Study material:
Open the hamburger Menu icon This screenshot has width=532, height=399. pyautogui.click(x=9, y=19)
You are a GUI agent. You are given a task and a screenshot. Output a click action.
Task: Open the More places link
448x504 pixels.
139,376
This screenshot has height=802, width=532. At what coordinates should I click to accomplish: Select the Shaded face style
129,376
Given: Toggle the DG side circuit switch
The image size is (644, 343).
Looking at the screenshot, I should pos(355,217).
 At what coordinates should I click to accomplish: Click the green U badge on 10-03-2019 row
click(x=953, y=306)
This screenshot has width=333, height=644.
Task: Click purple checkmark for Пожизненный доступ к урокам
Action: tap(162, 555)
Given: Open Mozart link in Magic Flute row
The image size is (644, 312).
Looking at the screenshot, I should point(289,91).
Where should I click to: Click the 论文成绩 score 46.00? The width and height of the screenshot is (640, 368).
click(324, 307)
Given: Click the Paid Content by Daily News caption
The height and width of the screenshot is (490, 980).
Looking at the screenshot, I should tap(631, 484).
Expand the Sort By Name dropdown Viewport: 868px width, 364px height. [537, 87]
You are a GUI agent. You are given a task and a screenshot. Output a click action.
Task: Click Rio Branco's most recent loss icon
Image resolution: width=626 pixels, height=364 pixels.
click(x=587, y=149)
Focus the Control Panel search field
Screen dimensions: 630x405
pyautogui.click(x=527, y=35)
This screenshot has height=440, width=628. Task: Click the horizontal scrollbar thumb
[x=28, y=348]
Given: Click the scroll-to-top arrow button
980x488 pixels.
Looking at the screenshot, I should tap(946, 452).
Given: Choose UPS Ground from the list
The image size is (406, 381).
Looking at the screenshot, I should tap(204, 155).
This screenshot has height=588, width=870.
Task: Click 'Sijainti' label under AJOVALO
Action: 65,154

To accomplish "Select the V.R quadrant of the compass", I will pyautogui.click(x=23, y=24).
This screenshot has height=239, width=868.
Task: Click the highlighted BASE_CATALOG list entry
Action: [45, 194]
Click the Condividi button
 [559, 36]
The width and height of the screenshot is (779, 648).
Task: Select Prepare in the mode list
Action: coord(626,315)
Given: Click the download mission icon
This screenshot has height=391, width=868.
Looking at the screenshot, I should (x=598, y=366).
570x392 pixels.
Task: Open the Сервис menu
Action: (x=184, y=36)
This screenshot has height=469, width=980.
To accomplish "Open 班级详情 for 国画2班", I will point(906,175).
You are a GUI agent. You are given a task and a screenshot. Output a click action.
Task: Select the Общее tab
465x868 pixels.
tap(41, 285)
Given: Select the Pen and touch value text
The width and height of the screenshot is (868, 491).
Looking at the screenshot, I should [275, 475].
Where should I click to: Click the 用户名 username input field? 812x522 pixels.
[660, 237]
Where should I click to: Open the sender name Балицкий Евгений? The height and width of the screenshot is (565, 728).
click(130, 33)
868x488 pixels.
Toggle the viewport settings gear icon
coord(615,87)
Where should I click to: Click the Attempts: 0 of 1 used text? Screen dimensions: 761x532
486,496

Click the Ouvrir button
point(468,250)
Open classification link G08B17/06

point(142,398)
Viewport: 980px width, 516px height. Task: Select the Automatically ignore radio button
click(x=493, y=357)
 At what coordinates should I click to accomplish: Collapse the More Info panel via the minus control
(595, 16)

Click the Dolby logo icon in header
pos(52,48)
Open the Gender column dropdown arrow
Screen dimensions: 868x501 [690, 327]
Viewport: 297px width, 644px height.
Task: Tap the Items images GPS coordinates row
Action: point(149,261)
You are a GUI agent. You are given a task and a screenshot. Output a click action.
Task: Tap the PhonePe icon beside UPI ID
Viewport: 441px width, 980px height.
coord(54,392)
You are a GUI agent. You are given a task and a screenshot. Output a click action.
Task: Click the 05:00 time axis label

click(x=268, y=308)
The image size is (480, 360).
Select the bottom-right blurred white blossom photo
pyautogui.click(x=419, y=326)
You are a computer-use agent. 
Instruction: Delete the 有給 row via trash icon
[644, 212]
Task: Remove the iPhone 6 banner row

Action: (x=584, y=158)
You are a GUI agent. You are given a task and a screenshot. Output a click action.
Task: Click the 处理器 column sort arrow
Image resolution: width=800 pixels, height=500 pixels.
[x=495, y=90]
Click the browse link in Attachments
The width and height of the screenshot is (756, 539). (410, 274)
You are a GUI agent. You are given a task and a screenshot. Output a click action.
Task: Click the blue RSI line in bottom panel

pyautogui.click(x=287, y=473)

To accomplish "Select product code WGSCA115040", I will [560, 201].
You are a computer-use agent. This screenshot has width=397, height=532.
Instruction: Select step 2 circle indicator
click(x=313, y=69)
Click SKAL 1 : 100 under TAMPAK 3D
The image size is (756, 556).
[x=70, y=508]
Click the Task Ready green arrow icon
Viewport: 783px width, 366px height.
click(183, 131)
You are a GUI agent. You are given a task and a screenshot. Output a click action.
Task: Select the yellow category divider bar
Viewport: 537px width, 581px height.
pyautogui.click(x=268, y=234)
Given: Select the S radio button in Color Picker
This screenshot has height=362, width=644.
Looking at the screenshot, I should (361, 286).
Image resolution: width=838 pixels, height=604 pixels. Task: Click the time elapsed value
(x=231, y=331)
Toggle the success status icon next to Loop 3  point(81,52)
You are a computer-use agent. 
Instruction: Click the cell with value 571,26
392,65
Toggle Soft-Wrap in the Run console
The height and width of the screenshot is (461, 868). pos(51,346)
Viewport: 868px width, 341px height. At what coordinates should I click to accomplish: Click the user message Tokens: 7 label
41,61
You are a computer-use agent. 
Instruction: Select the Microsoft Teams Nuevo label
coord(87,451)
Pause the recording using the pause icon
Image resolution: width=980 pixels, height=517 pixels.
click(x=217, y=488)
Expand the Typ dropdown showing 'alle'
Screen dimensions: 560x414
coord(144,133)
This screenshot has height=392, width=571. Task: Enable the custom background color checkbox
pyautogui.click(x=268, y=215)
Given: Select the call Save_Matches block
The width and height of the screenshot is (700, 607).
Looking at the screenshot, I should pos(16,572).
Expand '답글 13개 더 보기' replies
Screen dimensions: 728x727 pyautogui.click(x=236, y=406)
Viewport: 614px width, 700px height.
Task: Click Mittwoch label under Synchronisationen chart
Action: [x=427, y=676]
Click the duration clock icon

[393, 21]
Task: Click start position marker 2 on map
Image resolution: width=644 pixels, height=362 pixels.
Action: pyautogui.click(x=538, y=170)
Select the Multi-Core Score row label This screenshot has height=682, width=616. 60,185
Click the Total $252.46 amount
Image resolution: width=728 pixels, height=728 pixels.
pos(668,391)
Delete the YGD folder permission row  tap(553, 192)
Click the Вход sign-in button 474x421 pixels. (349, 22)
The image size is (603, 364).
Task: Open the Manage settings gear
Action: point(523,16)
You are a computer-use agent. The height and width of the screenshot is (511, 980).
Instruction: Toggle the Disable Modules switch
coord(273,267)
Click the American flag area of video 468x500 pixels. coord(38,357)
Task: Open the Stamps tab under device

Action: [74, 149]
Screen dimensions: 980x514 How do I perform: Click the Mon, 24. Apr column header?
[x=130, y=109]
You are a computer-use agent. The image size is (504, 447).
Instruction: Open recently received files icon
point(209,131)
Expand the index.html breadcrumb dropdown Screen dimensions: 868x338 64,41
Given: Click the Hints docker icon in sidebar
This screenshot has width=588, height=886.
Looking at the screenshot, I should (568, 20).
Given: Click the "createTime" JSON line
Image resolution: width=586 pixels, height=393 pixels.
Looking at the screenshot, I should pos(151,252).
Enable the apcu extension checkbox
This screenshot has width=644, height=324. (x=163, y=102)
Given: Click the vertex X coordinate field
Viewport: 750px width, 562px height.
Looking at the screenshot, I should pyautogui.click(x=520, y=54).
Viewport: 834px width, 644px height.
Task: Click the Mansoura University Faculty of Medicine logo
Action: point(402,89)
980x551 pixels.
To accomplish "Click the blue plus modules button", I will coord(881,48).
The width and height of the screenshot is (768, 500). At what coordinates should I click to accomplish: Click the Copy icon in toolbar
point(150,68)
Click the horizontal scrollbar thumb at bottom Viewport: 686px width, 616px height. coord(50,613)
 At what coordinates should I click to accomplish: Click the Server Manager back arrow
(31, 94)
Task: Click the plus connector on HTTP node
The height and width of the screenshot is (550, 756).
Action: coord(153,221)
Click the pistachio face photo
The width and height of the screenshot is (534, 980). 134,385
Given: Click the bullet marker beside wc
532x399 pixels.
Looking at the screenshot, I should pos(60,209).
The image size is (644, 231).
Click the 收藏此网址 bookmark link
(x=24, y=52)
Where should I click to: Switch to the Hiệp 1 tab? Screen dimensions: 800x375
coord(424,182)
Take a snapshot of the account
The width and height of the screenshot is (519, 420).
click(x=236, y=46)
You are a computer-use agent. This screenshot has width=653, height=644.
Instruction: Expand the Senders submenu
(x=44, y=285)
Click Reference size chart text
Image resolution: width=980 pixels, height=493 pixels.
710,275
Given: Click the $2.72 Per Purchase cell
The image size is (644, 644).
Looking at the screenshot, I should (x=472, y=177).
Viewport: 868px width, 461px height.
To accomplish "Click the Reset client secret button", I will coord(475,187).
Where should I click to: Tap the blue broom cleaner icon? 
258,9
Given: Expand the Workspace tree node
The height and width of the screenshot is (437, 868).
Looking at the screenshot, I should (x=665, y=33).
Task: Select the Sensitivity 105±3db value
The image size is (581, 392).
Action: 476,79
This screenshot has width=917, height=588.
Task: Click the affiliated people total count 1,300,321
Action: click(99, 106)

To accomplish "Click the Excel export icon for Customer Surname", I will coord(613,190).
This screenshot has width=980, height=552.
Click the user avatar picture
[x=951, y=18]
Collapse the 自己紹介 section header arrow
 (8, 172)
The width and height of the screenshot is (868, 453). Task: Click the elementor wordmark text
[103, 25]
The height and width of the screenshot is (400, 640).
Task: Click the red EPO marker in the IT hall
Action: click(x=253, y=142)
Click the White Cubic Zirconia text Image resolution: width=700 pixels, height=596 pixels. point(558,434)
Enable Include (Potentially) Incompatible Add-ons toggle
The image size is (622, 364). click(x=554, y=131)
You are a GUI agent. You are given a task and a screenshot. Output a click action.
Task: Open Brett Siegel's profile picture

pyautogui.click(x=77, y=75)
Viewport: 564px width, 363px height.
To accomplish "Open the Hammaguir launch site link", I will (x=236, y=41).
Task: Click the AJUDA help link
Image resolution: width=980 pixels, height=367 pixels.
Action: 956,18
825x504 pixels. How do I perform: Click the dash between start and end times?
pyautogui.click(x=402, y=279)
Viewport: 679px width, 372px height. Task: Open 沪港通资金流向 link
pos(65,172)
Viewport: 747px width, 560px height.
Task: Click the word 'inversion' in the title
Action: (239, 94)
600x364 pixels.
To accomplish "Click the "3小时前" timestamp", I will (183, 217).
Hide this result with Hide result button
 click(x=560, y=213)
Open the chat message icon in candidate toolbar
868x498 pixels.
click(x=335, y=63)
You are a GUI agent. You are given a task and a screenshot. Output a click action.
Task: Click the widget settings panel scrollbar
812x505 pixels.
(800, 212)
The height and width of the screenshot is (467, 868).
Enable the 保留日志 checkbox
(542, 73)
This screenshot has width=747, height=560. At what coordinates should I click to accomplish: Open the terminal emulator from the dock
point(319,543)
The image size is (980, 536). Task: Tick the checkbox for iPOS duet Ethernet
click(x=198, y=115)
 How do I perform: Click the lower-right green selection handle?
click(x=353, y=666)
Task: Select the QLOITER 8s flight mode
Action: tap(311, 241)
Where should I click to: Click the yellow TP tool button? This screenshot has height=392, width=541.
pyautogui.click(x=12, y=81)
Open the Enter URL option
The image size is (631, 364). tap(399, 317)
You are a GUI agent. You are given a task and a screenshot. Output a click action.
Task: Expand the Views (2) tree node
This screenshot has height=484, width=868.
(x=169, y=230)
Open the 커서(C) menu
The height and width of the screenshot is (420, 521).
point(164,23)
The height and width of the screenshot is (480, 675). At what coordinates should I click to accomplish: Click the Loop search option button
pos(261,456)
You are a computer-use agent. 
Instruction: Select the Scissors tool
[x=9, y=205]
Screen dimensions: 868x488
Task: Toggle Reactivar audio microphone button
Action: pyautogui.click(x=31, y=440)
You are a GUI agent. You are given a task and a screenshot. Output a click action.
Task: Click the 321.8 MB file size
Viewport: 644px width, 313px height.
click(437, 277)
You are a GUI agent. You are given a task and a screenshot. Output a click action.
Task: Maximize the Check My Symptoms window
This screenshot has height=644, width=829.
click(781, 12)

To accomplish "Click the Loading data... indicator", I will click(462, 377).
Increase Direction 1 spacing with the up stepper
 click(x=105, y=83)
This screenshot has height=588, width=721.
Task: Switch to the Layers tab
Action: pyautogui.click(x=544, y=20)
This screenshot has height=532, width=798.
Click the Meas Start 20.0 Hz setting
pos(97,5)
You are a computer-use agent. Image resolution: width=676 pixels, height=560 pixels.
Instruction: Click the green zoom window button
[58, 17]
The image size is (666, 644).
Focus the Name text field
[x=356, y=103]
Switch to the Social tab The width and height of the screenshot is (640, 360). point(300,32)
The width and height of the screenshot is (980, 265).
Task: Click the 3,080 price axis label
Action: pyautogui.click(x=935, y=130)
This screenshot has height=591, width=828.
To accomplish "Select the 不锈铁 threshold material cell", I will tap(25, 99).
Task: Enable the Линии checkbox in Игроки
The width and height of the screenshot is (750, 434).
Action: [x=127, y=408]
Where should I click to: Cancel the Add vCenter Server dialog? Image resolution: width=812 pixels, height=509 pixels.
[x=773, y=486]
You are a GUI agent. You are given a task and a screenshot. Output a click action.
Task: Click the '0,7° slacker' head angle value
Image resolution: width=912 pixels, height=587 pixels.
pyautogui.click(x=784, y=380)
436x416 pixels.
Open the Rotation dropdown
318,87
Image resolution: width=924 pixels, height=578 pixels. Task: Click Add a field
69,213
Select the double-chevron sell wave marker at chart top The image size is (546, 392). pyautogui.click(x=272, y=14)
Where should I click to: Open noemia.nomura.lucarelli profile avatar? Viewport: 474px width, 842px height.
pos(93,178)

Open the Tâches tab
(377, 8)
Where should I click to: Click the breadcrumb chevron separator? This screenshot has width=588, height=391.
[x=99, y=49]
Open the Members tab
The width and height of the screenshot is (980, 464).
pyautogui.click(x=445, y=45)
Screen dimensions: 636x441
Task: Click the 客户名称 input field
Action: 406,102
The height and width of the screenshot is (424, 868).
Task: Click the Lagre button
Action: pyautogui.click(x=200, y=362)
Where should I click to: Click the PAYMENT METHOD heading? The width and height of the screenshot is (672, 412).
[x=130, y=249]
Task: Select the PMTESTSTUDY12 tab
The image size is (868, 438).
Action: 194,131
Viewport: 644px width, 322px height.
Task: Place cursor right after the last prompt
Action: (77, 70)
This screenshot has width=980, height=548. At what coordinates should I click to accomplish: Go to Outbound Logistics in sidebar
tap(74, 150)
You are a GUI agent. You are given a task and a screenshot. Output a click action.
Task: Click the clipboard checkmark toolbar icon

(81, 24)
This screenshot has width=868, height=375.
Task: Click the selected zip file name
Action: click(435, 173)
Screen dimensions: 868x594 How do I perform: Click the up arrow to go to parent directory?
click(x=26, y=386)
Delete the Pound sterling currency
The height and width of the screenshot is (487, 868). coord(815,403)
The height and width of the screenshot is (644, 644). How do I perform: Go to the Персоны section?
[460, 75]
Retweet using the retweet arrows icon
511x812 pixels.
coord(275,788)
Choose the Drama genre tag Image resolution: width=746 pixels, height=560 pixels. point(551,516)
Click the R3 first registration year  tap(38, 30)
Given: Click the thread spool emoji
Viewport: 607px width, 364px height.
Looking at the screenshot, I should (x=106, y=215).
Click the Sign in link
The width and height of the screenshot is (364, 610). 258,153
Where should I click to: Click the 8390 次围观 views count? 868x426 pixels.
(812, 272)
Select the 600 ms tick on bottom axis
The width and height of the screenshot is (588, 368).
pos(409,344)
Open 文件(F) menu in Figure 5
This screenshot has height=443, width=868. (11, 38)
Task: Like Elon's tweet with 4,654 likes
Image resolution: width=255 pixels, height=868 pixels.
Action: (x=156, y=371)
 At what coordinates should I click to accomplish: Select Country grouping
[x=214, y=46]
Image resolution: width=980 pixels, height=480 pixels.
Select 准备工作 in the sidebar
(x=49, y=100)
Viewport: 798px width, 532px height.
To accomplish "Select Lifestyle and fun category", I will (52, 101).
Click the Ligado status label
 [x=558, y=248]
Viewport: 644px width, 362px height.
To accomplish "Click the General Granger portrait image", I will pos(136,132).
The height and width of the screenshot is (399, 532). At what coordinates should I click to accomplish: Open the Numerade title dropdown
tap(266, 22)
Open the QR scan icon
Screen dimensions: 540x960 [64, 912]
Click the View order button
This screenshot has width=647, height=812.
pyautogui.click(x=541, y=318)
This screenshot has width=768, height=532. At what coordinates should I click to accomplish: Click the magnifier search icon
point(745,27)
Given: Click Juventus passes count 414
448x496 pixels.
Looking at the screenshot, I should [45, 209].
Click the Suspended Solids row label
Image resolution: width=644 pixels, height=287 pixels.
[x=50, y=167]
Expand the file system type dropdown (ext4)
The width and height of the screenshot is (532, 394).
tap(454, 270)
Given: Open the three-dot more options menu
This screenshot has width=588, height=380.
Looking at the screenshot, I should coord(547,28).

Exercise directions: The response should be the lines from the one containing "Expand the file system type dropdown (ext4)" through the last line of the data, set down exactly and with no other line.

Response:
Expand the file system type dropdown (ext4)
The width and height of the screenshot is (532, 394).
tap(454, 270)
Given: Open the three-dot more options menu
This screenshot has width=588, height=380.
Looking at the screenshot, I should coord(547,28).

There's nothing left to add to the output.